TEXTE À LIRE =>
┌──
Les États-Unis ont ajouté deux autres politiciens haïtiens à leur liste de sanctions, les accusant de se livrer au trafic de drogues illicites.

le sénateur Rony Célestin et l’ancien sénateur Richard Lenine Hervé Fourcand, qui ont été sanctionnés le mois dernier par le gouvernement canadien, font maintenant partie des quatre législateurs actuels et anciens d’Haïti désignés par le Département du Trésor des États-Unis dans le cadre des efforts de Washington et du Canada pour sévir contre la violence des gangs et la corruption en Haïti.

Célestin, 48 ans, représente le plateau central d’Haïti. Son achat d’une villa de luxe de 4,25 millions de dollars dans la communauté lavalloise du Canada avec son épouse, membre du corps diplomatique du pays, a éveillé les soupçons au Canada. Célestin est depuis longtemps dans la ligne de mire des enquêteurs américains sur sa fortune et ses transactions commerciales.

Fourcand, 58 ans, représentait le département régional du Sud au parlement d’Haïti. Il est entré au pouvoir sous la présidence de l’ancien Président Michel Martelly. Après un tremblement de terre mortel qui a frappé la péninsule sud en août de l’année dernière, il a personnellement transporté des blessés dans les hôpitaux de la capitale. Cependant, comme Célestin, ses activités commerciales sont depuis longtemps surveillées par des enquêteurs américains.
└──
DOCUMENTS DE RÉFÉRENCE =>
┌──
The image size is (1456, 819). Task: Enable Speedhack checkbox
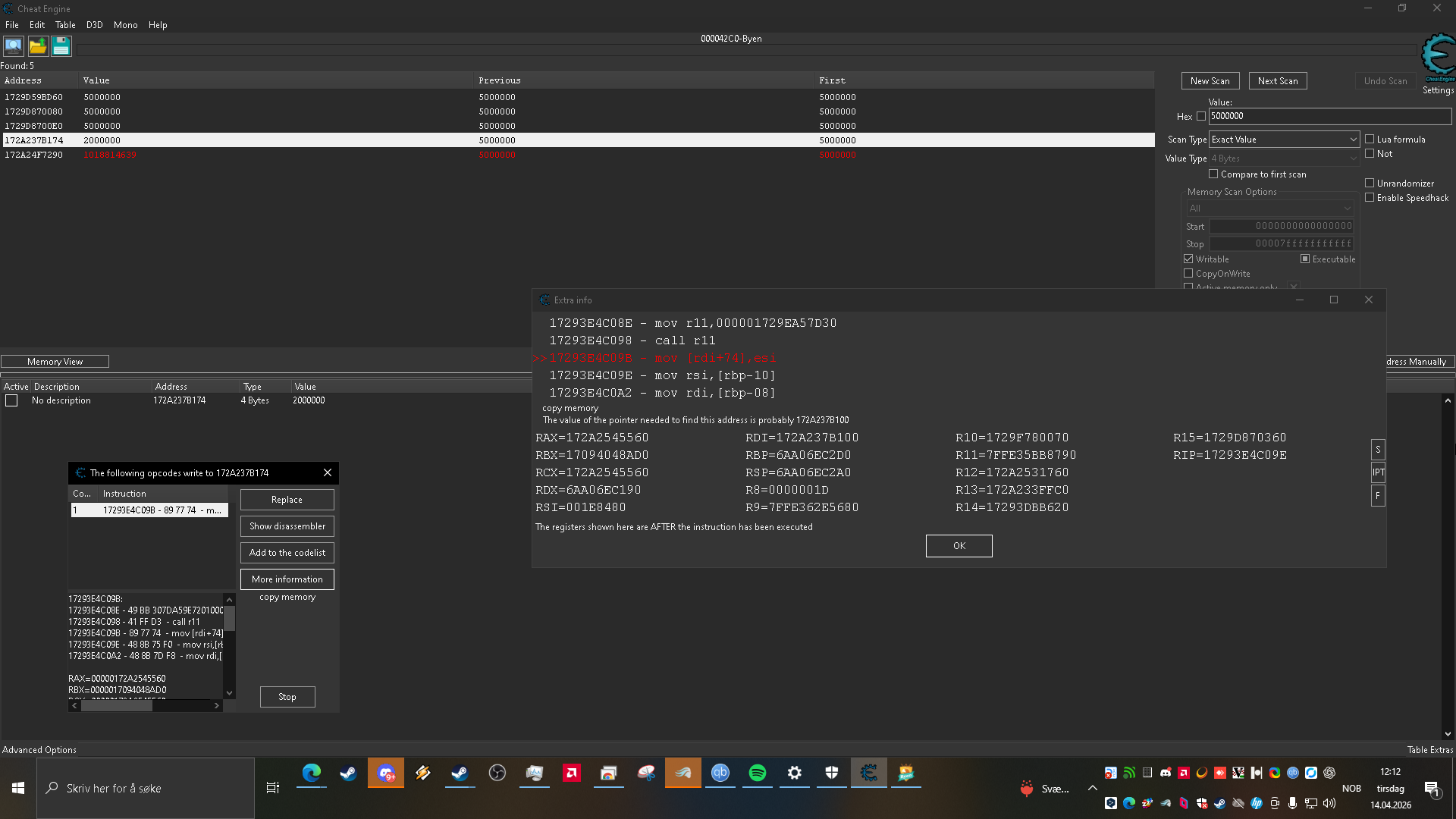tap(1370, 198)
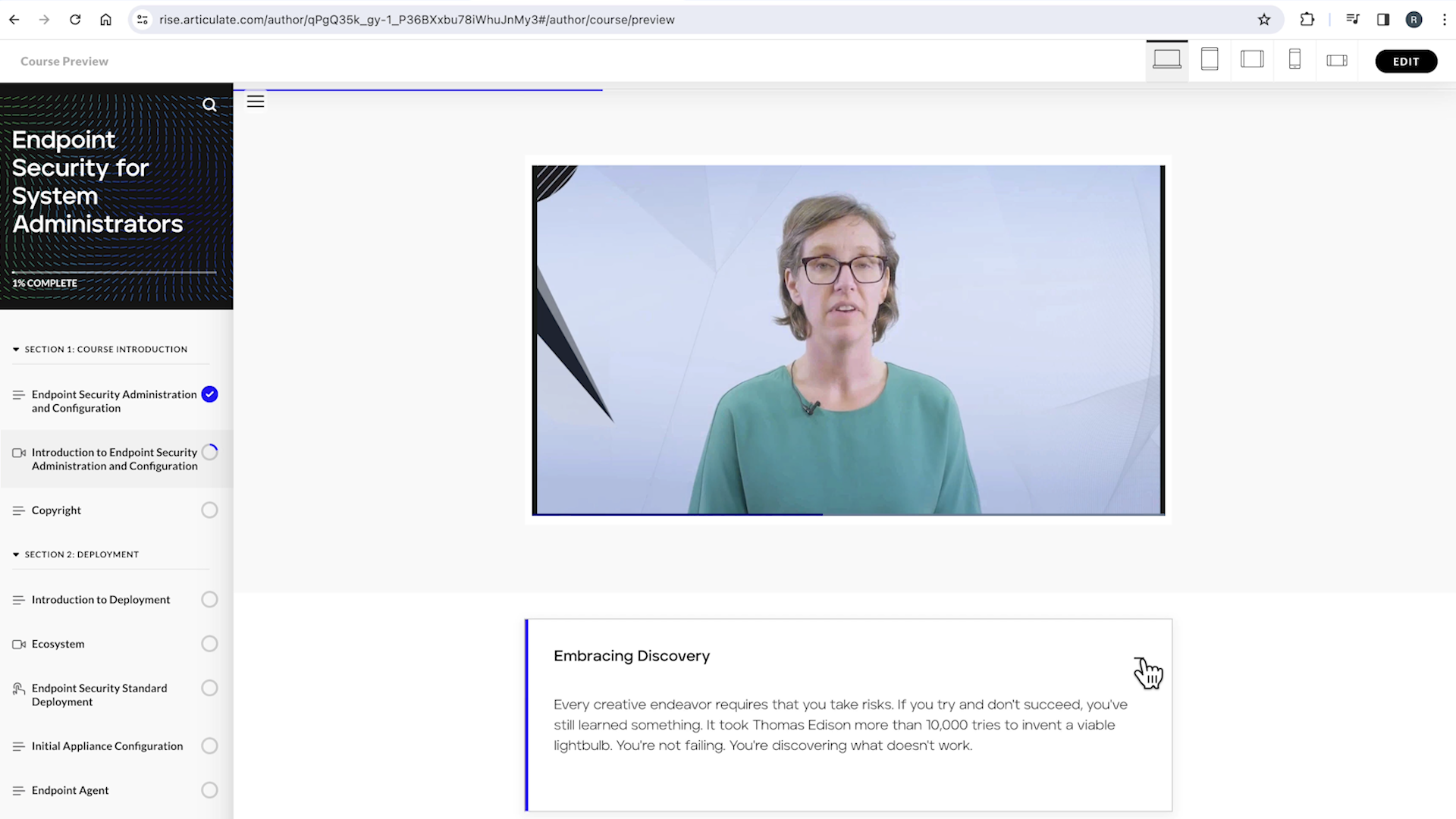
└──
EXERCICES À TRAITER =>
- 1) Réécrivez le passage du texte sur les sanctions qui va de « le sénateur Rony » à « ses transactions commerciales. », en remplaçant « villa » par « résidence ».
- 2) D'après le texte sur les sanctions, quel âge a Célestin ?
- 3) Prolongez le texte sur les sanctions à la suite de sa dernière phrase.
La liste n'a aucun lien avec le texte.

RÉPONSES PAR EXERCICE =>
- 1)
le sénateur Rony Célestin et l’ancien sénateur Richard Lenine Hervé Fourcand, qui ont été sanctionnés le mois dernier par le gouvernement canadien, font maintenant partie des quatre législateurs actuels et anciens d’Haïti désignés par le Département du Trésor des États-Unis dans le cadre des efforts de Washington et du Canada pour sévir contre la violence des gangs et la corruption en Haïti.

Célestin, 48 ans, représente le plateau central d’Haïti. Son achat d’une résidence de luxe de 4,25 millions de dollars dans la communauté lavalloise du Canada avec son épouse, membre du corps diplomatique du pays, a éveillé les soupçons au Canada. Célestin est depuis longtemps dans la ligne de mire des enquêteurs américains sur sa fortune et ses transactions commerciales.

- 2) Célestin a 48 ans.

- 3)
« Rony Célestin et Richard Fourcand sont deux autres exemples de politiciens haïtiens corrompus qui abusent de leur pouvoir pour poursuivre les activités de trafic de drogue dans la région », a déclaré Brian E. Nelson, sous-secrétaire du Trésor au terrorisme et au renseignement financier. « Le Trésor continuera de tenir les fonctionnaires corrompus et les acteurs malveillants responsables du trafic de drogues illicites qui déstabilise Haïti. »

Le Bureau du Contrôle des Biens Etrangers du Département du Trésor a déclaré avoir des informations indiquant que Célestin se livre à des activités de trafic international de drogue. Il a utilisé sa position politique pour orchestrer l’importation de drogues du Venezuela en Haïti, ainsi que l’exportation de drogues vers les États-Unis et les Bahamas, a déclaré l’agence. Le Trésor affirme que Fourcand est également impliqué dans des activités de trafic international de drogue.

« Il utilise son propre avion pour transporter de la drogue dans le sud d’Haïti », a déclaré un communiqué du Trésor. « Fourcand a tenté d’utiliser son influence politique pour installer des personnes à des postes gouvernementaux qui l’aideraient à faciliter ses activités de trafic de drogue. » Fourcand n’a pas répondu à une demande de commentaires. Célestin n’a pas pu être joint.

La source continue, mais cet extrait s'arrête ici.